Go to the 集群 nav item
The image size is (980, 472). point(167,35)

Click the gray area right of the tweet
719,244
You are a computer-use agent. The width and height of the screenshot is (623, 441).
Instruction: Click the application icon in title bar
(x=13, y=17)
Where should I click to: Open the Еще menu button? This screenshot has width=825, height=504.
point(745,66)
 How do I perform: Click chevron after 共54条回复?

⁂

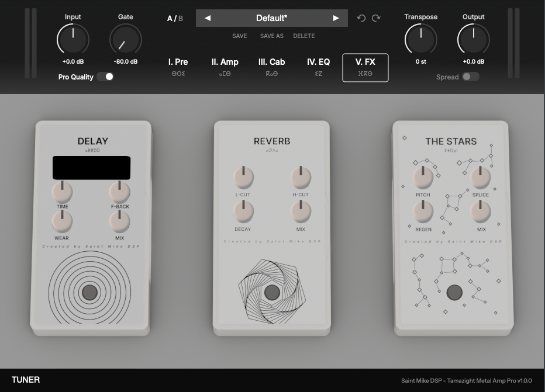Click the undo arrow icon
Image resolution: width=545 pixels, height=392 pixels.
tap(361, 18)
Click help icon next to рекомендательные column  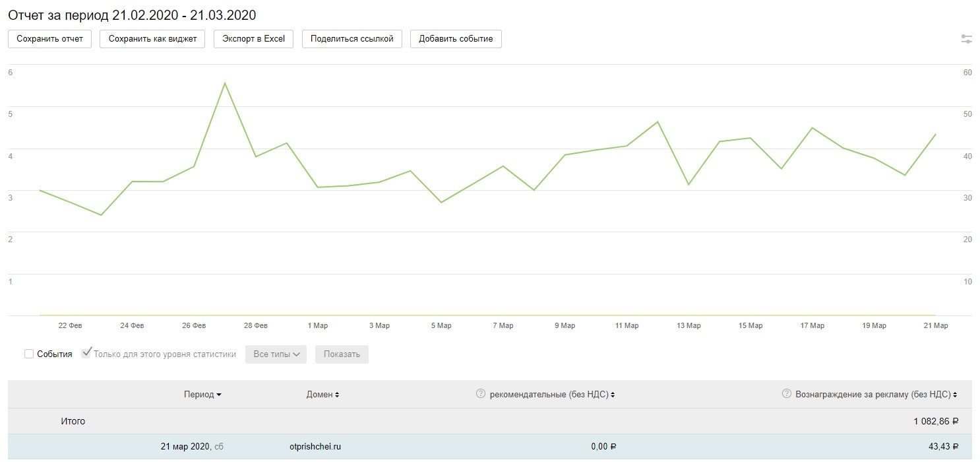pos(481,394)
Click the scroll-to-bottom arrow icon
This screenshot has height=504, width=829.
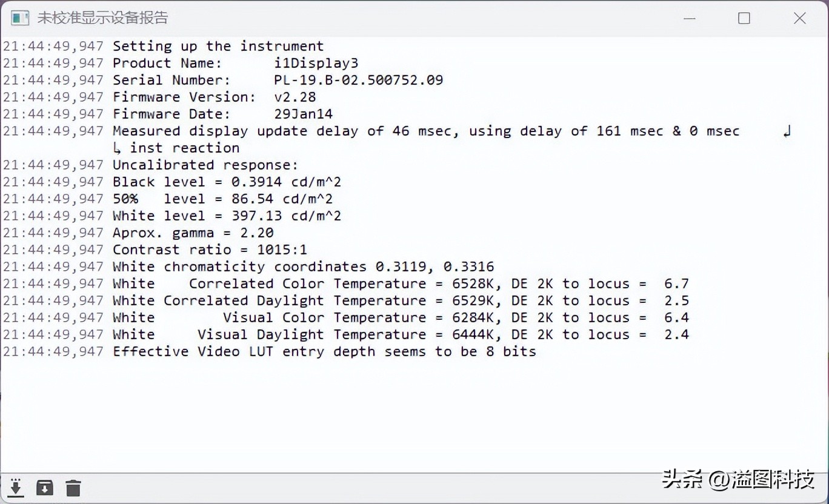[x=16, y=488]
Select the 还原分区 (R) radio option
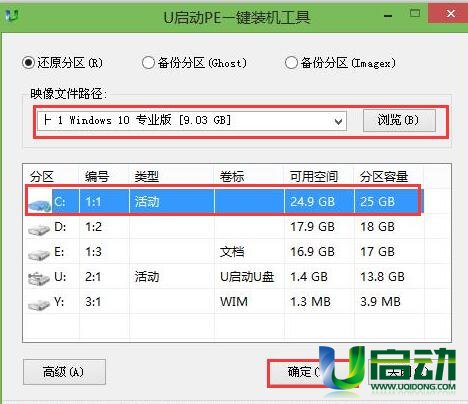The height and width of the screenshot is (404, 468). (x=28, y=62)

⁂

» Task requirements: Above are the records. Print exactly, and only, the lines from the line with "You are a computer-use" to the line with "How do I perform: Click", both inclusive.

» Written response:
You are a computer-use agent. The width and height of the screenshot is (623, 441).
Instruction: Click the application icon in title bar
(x=13, y=17)
Where should I click to: Open the Еще menu button? This screenshot has width=825, height=504.
point(745,66)
 How do I perform: Click chevron after 共54条回复?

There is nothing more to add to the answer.